Parts of the exercise:
(1) Please reproduce the critique of the New York Times investing article, starting at "The more one reads" and ending at "they're coming back.", substituting "rumor" for "superstition".
(2) Answer these questions about the critique of the New York Times investing article:
(a) What name does the writer give to hiding a viewpoint behind qualifying language?
(b) What is Mistake #4?
(c) Which quarter of the 1990s does the writer call the most recent?
(3) Carry on the critique of the New York Times article on investing strategies from its final sentence.

Excerpt provided:
Title it with the truth. They chose the wrong headline. (They did get me to read their article, though, eh?!)

Gretchen's and the NYT's Mistake #3: Being unwilling to take any stand.

In fact, it starts with that limp-wristed headline: "...May Be Weakening." I call this shadow journalism. Unwilling to step into the light, the writer hides in the shadows, cloaking her viewpoint in qualifying language. They MAY be weakening, eh? Really? May? Wow, do I buy The New York Times to have them tell me that?

Are they telling me anything?

Value-added journalism (as opposed to rote journalism) takes a stand: "... ARE Weakening," for example. State your viewpoint, lads.

Imagine if The Times did state this viewpoint flat-out: "Investing Strategies Golden in the 90s Are Weakening." Once they're forced to drop their qualifications, we see how silly the judgement is. "Lesser-known stocks outperformed better-known stocks for the second quarter of this year, and this means that time-tested investment strategies are losing their relevance." Again, no reasoning thinker would accept that following the first 37 quarters of the 1990s, the 38th and most recent quarter would have some lesson that disproves what has gone before.

State your viewpoint, lads.

Gretchen's and the NYT's Mistake #4: Not really saying anything whatsoever.

The more one reads the headline, the exposition, the figures, and the analysts' quotes (my favorite: "The brokerage firms used to exercise a little oversight; they wouldn't let something get completely crazy. Now, people are dealing completely on superstition and price action"), the more one begins to realize that nothing here is being said at all. Every few paragraphs, another possibility is considered. Maybe the golden strategies don't work. Maybe they do. Maybe they're just weakening. Maybe they're coming back.

Data segment:
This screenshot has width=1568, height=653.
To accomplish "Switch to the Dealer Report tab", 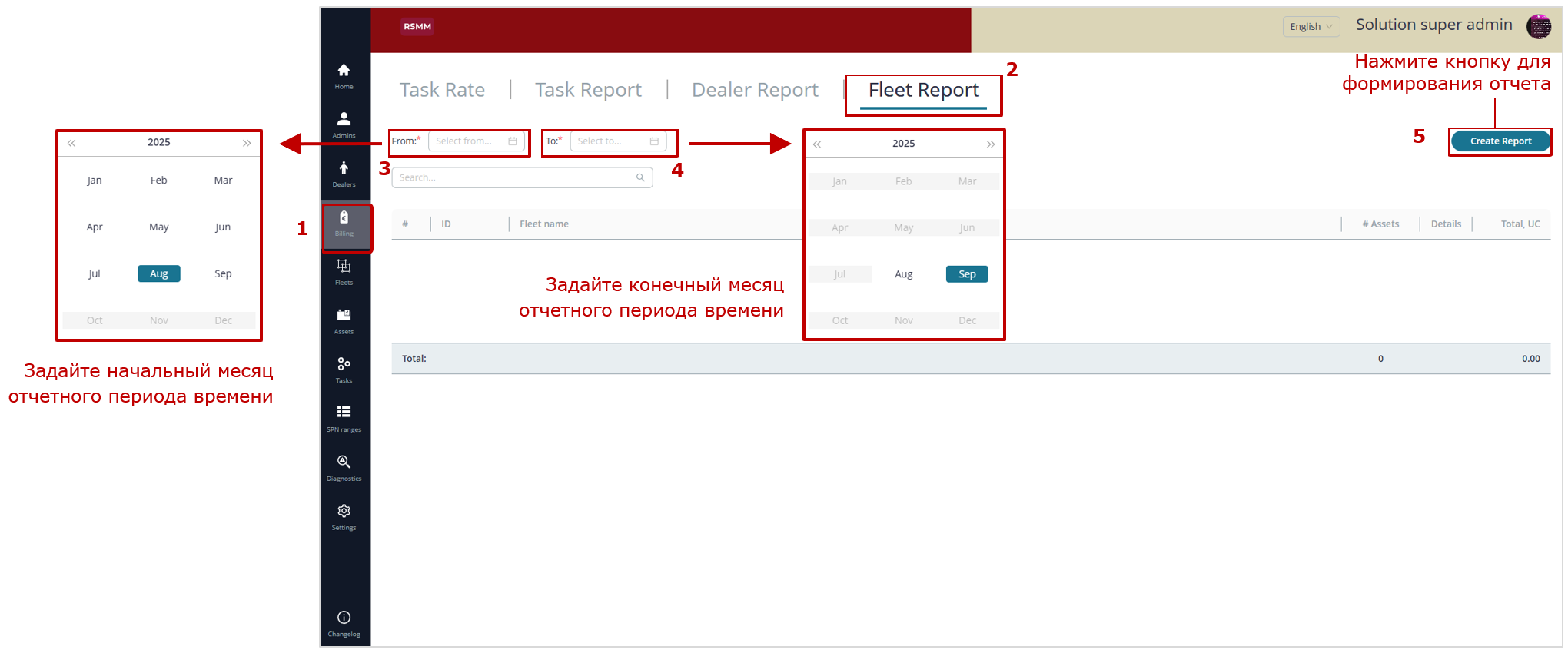I will (755, 90).

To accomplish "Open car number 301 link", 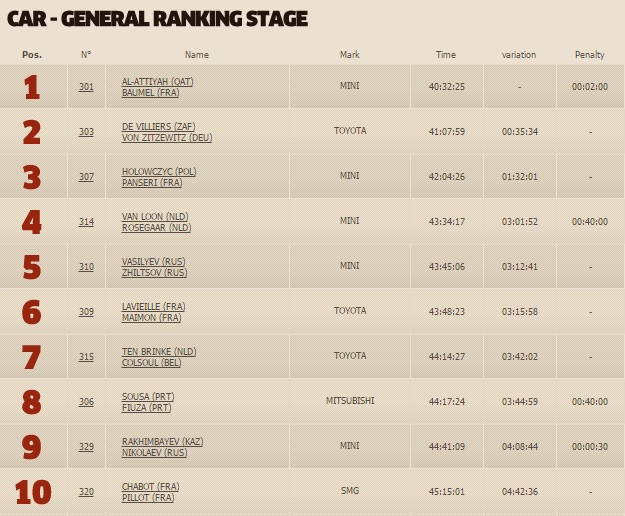I will (86, 86).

Per-task answers:
(1)
The more one reads the headline, the exposition, the figures, and the analysts' quotes (my favorite: "The brokerage firms used to exercise a little oversight; they wouldn't let something get completely crazy. Now, people are dealing completely on rumor and price action"), the more one begins to realize that nothing here is being said at all. Every few paragraphs, another possibility is considered. Maybe the golden strategies don't work. Maybe they do. Maybe they're just weakening. Maybe they're coming back.

(2)
(a) Shadow journalism.
(b) Not really saying anything whatsoever.
(c) The 38th quarter.

(3)
I am hard-pressed to summarize this article in any single sentence that provides meaningful insight for the average investor. "Index funds are fallible." OK, sure, over a short-term period. "Brand-name growth companies can get whacked." Yup, as has been demonstrated at several points throughout this greatest of all investment decades.

Or, perhaps, "Fallacious investment journalism isn't worth your time."

Gretchen's and the NYT's Mistake #5: Buying into all the pre-existing cliches.

Do-it-yourself investors are myopic, we're told. Daytraders are driving up valuations. (There's no good argument, there -- if you can explain the logic on our Rule Breaker message board, please do. For my own part, I know that for every buyer there is a seller -- whether they're transacting every day, or once a year. Further, many daytraders have open short positions right next to their long positions. Etc.) There is also the requisite mention of these daytraders who "have left their jobs to play the market." As much as I hear about this supposedly highly influential group, I have yet to meet one in person.

That doesn't mean they don't exist. They do. But how significant are their assets, relative to the trillions managed by institutions -- those trillions of dollars that truly set valuation levels?

Oh, yeah. Also: "The cacophony from Internet investment chat." That's blamed, as well. This sentiment is a requirement of these articles. Glad to see that made it in. Back to the lack of discipline of individuals: "... investors will have to widen their horizons.... This will make stock-picking much more difficult, forcing them to do the sort of homework, like examining financial statements, that old-fashioned money managers have always performed." Those naughty investors who don't check financial statements, again... unlike their highly disciplined brokers, all of whom read those financial statements before hitting the phones to cold-call prospects.

If I'm using too much sarcasm, please forgive me and remember that sarcasm is the wit of Fools!

If you detect any agenda in the writer's work, that's your business. I won't go on record about it.

To what extent did Gretchen Morgenson or The New York Times lead any investors to make good, strong investment decisions in the 1990s? Dunno. Raise your hand, dear Fools. Anyway, here are some things they can do in the next decade -- the Aughts -- to serve their readers the way they deserve:

1. Teach.

2. Take a stand, sometimes.

3. If you're going to play up the august, established nature of your paper and your writers, draw off one of the true strengths of old age: wisdom. (That's wisdom with a small "w.") Good old-fashioned horse sense should lead your writers away from spurious short-term viewpoints and judgements toward viewpoints informed by history. We have a lot of history now that we can learn from. Use it.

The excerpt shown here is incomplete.